**WHAT TO DO**
Would you print the data below exactly, leaving out every picture?

**DATA EXTRACT**
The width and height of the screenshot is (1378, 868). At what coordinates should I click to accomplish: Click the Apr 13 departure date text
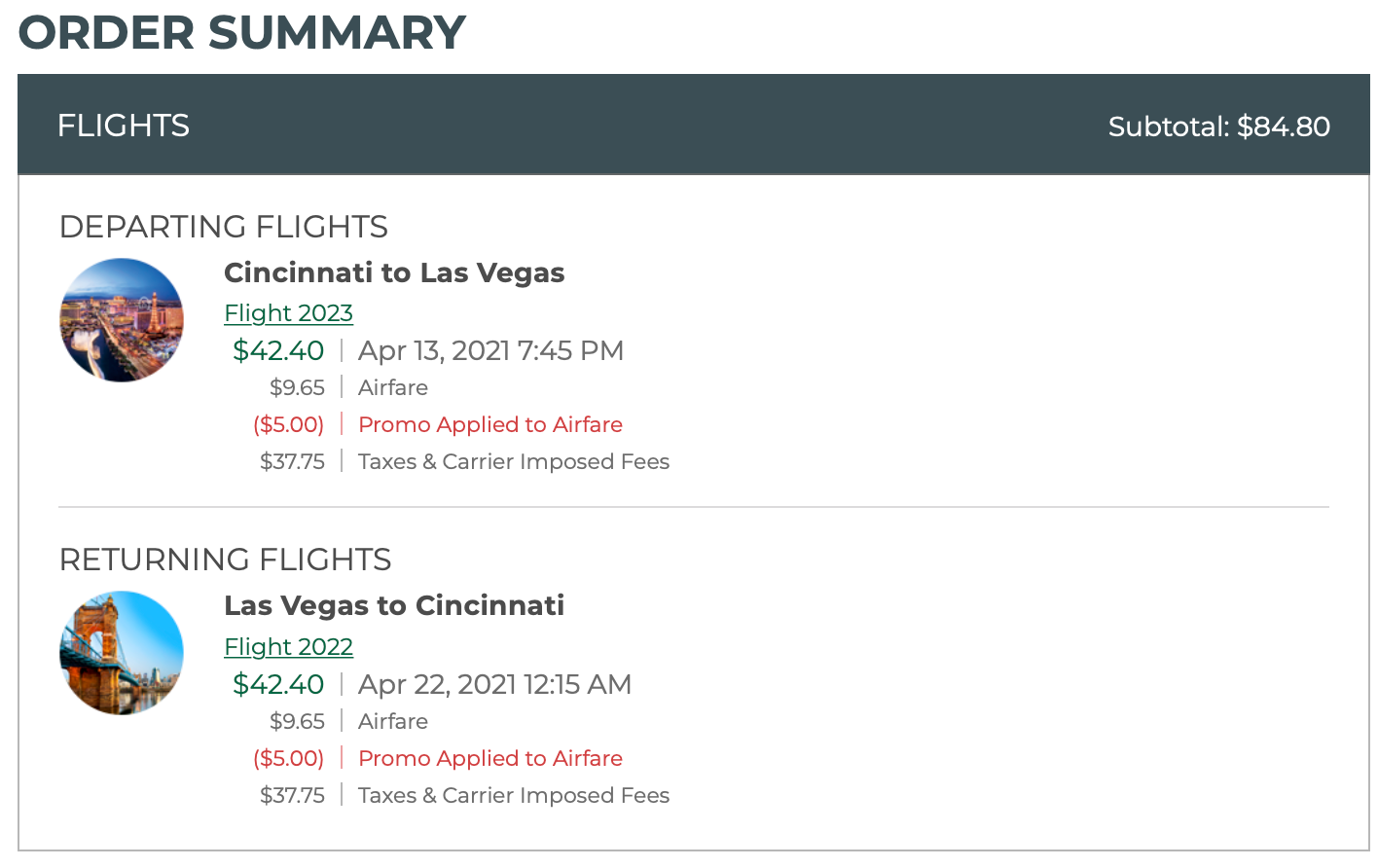pyautogui.click(x=490, y=349)
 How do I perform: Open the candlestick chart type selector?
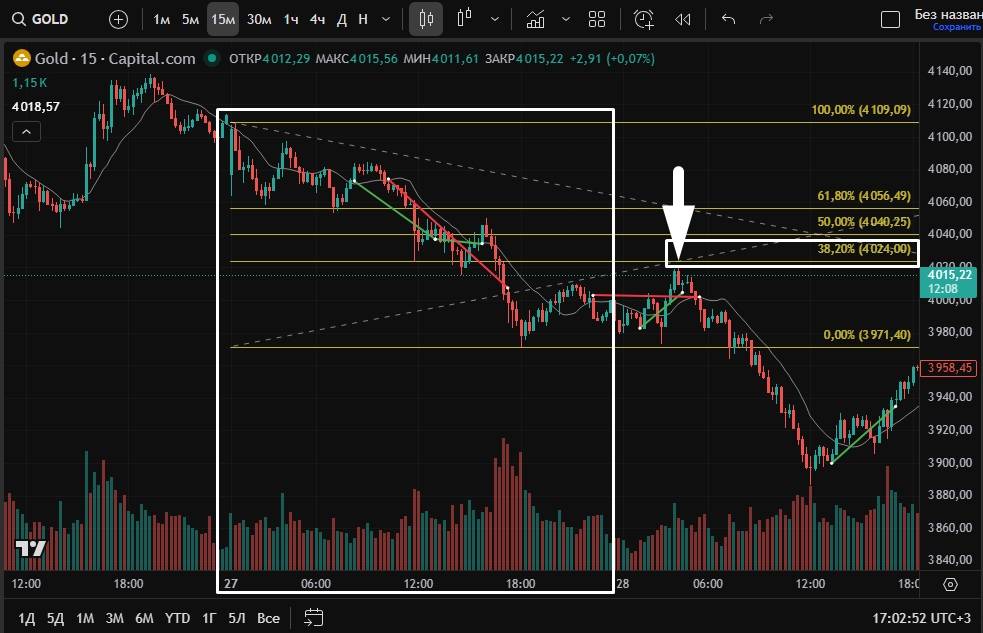427,19

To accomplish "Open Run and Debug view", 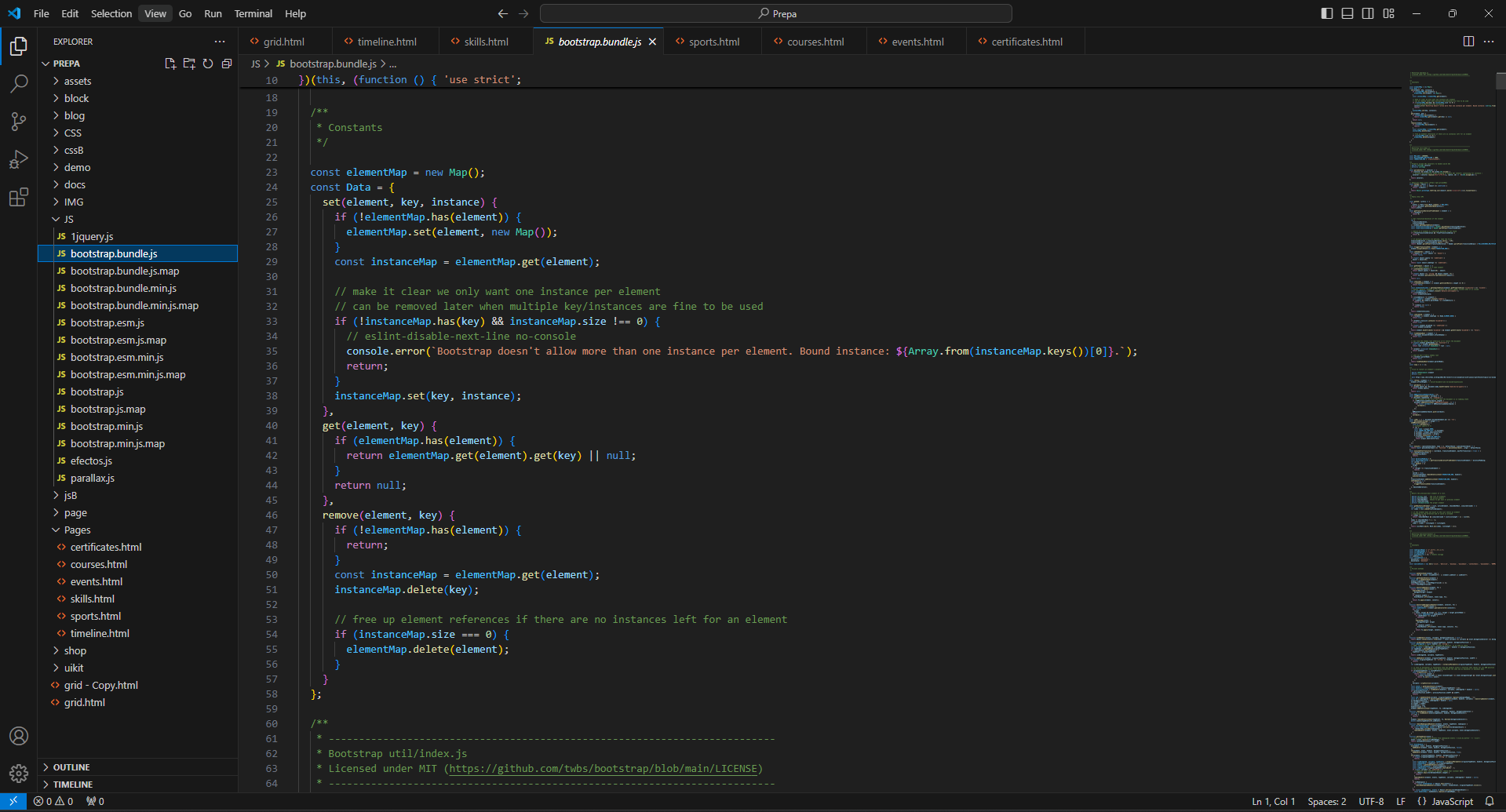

**PROBLEM SOLUTION**
The width and height of the screenshot is (1378, 868). At what coordinates should I click to accomplish: Click the Apr 13 departure date text
pyautogui.click(x=490, y=349)
 How do I perform: Open the candlestick chart type selector?
427,19

To accomplish "Open Run and Debug view", 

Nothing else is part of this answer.